Hello there,
I try to create an index with custom settings and mappings.
PUT /my_index
{
"settings": {
"analysis": {
"analyzer": {
"my_analyzer": {
"type": "custom",
"char_filter": [
"my_char_filter"
],
"tokenizer": "whitespace",
"filter": ["lowercase"]
}
},
"char_filter": {
"my_char_filter": {
"type": "mapping",
"mappings": [
"a => ٨",
]
}
}
}
},
"mappings": {
"file": {
"properties": {
"attachment.content": {
"type": "text",
"analyzer": "my_analyzer"
}
}
}
}
}
I thought that the "attachment.content" would be stored after ElasticSearch replaces "a" into "٨", but it's not the case.

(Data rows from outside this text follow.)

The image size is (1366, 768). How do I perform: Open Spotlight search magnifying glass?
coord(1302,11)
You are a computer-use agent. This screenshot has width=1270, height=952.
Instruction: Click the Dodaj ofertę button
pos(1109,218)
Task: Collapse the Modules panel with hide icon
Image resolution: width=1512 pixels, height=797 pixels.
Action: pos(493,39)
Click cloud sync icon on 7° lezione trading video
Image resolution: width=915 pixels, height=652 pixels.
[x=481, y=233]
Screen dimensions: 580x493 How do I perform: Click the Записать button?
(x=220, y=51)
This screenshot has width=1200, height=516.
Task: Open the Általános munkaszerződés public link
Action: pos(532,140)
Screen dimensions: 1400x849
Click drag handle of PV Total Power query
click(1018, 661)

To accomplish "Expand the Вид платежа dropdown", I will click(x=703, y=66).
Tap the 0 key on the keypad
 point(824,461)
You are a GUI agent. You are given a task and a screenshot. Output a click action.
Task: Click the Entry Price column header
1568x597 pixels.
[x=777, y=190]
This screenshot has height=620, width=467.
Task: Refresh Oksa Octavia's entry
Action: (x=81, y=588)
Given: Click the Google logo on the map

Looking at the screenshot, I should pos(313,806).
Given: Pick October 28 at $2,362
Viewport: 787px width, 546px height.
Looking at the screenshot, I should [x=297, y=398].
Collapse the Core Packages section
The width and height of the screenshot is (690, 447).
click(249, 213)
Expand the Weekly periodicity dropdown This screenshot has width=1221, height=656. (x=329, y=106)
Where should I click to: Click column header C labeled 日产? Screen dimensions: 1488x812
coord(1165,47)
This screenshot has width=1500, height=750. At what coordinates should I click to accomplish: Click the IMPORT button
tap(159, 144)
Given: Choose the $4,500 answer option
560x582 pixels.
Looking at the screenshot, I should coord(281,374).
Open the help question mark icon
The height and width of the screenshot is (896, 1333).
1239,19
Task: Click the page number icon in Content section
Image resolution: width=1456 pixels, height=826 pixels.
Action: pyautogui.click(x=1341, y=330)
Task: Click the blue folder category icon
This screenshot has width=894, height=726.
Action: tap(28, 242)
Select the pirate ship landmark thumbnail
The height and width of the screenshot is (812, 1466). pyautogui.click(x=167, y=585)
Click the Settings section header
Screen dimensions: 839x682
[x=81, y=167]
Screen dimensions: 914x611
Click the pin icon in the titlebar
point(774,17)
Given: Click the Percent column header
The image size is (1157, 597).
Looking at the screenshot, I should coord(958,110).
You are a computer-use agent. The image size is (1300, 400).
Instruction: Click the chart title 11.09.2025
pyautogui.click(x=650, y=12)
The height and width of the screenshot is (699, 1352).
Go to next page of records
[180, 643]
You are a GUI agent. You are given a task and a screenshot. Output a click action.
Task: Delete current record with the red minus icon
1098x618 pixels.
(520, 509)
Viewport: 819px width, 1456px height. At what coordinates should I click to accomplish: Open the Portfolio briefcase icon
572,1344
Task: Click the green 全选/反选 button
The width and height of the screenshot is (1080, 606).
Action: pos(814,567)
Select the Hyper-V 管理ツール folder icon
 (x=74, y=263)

When I index a document and search for "٨", I don't find anything:
PUT /my_index/file/{id}?pipeline=attachment
{
"data": "myencodedbase64data"
}
GET /dv-dm4ep-test/file/_search
{
"_source": [ "attachment.content" ],
"query":{
"match_all" : {}
}
}
As you can see, the "a" characters have not been replaced by "٨":
{
"took": 17,
"timed_out": false,
"_shards": {
"total": 5,
"successful": 5,
"skipped": 0,
"failed": 0
},
"hits": {
"total": 1718,
"max_score": 1,
"hits": [
{
"_index": "my_index",
"_type": "file",
"_id": "32215",
"_score": 1,
"_source": {
"attachment": {
"content": """01 Legislative reports"""
}
}
},
{...}
]
}
}
Any help is welcome!
Thanks